RESPONSE: We included 5 healthy controls (without history of allergic diseases) to assess the non-irritating effect of the solutions used for allergy testing; none of them had a positive test or skin reaction to any of the skin prick or intradermal PEG or PS80 solutions (rows 130-133).

  • all data of allergen skin tests for each allergen tested, differentiate PEG, PS, and steroid preparations

RESPONSE: We added in our results (rows 165-167) details about each allergen tested, differentiating prick tests and intradermal tests.

  • all criteria for pre-vaccination group (types of reaction, culpit drugs etc) as well as for post-vaccination group.

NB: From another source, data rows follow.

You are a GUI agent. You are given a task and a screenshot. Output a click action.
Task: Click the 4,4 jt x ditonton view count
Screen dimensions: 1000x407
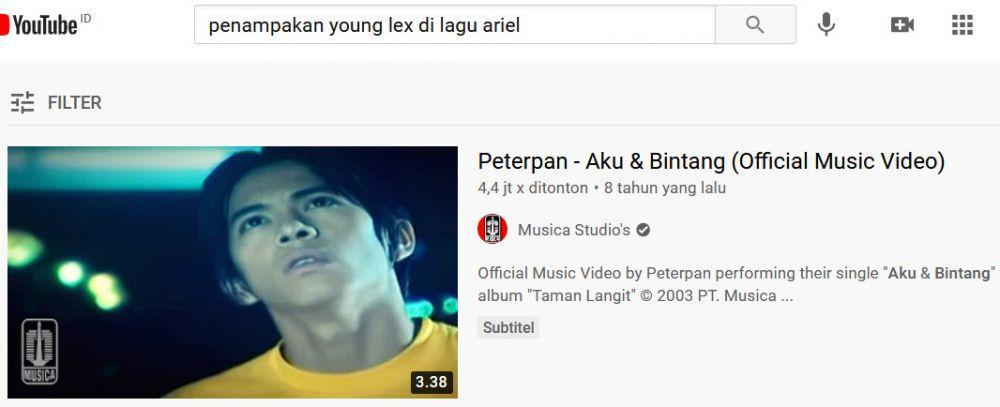coord(533,188)
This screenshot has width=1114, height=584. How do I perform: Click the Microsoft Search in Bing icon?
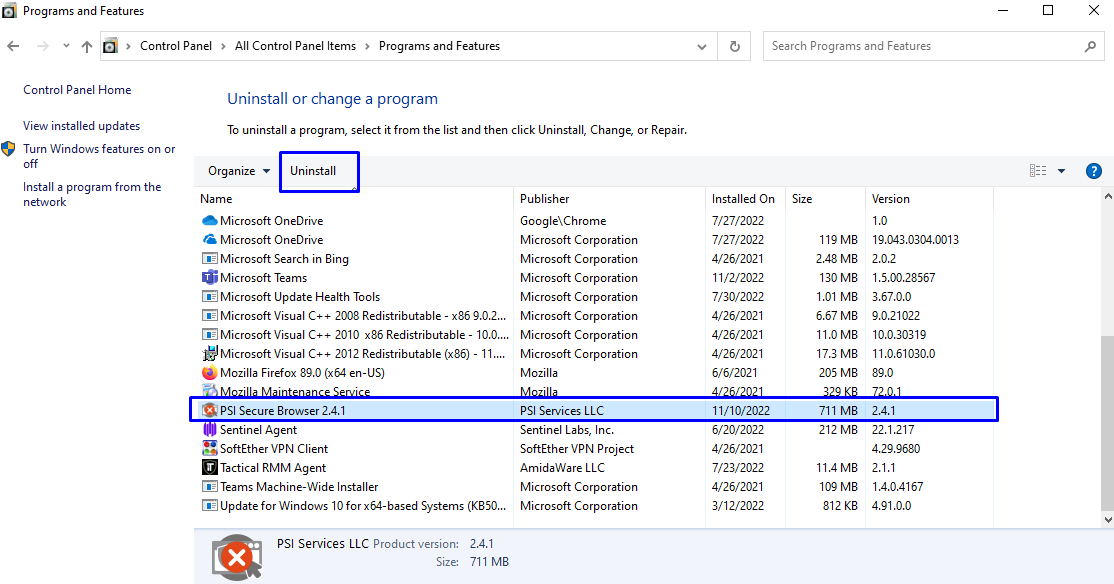coord(209,258)
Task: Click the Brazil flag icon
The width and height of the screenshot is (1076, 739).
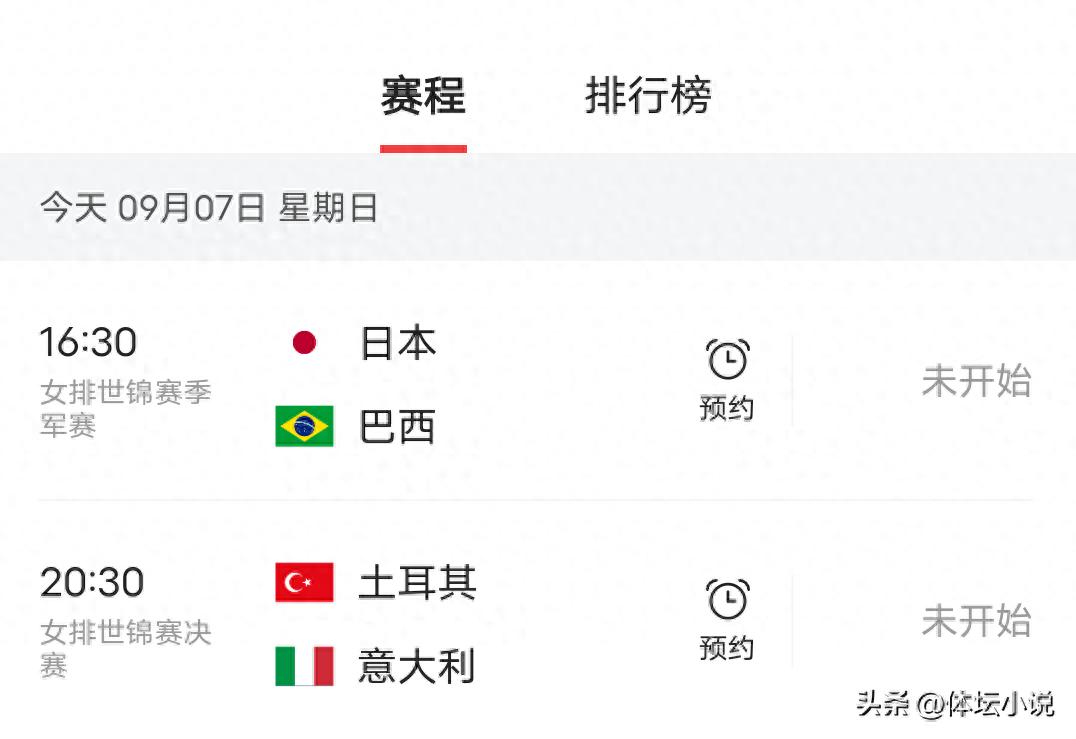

RESPONSE:  We described more extensively the selection criteria for allergy tests of both groups (rows 112-118).

Reviewer 3 Report

The frequency of skin test positive responses to PEG and PS80 reported here are indeed very high even for a hypersensitivity-prone sample.  There are few similar studies reported with most reports being case studies.  In comparing the frequency of responses with the frequency found for COVID vaccination  the clinical conclusion drawn from the results might better be the SPT positivity is not very useful. This should be better discussed.

 

A similar report has just been published by Montera et al. "The role of skin tests with polyethylene glycol and polysorbate 80 in the vaccination campaign for COVID-19: results from an Italian multicenter survey." (doi: 10.23822/EurAnnACI.1764-1489.291.). The results here should be critically compared to those in this report. In doing so it should be noted that Montera et al. have trouble with their arithmetic in that 10/362 is 2% not 0.02% and most people would not consider that rare.

 

Given the high frequency of positive results the testing methodology and controls and what is considered positive becomes very important. The wide-ranging review of reference 15 does not give the information required. More precise methods are needed.

Author Response

Dear Reviewer,

thank you very much for your time and your valuable feedback. We modified our manuscript according to your suggestions as follows (point-by-point response to your comments):

  • The frequency of skin test positive responses to PEG and PS80 reported here are indeed very high even for a hypersensitivity-prone sample.  There are few similar studies reported with most reports being case studies.  In comparing the frequency of responses with the frequency found for COVID vaccination  the clinical conclusion drawn from the results might better be the SPT positivity is not very useful. This should be better discussed.

RESPONSE:  We now specified in the discussion that the clinical implications of our findings and the relevance of positive allergometric skin tests to PEG and PS80 is not yet clear, and more studies are necessary to assess whether patients with positive allergometric tests should actually be considered ineligible for vaccination (rows 206-209). Moreover, we emphasized that there might be other immunological mechanisms as well as other vaccine excipients involved in anti-SARS-CoV-2 vaccine hypersensitivity, thus more research is necessary to draw definitive conclusions (rows 260-263).

  • A similar report has just been published by Montera et al. "The role of skin tests with polyethylene glycol and polysorbate 80 in the vaccination campaign for COVID-19: results from an Italian multicenter survey." (doi: 10.23822/EurAnnACI.1764-1489.291.). The results here should be critically compared to those in this report. In doing so it should be noted that Montera et al. have trouble with their arithmetic in that 10/362 is 2% not 0.02% and most people would not consider that rare.

RESPONSE: We discussed the results obtained by Montera et al. (specifying the correct % of positive allergometric tests reported) (rows 200-206).

  • Given the high frequency of positive results the testing methodology and controls and what is considered positive becomes very important. The wide-ranging review of reference 15 does not give the information required. More precise methods are needed.

RESPONSE:  We clarified our methods, including more details on patient selection criteria (rows 111-117) and test methodology (rows 123-133).

Round 2

Reviewer 1 Report

The manuscript has been revised with details and  the limits of the study has been discussed objectively. I agree to publish this article.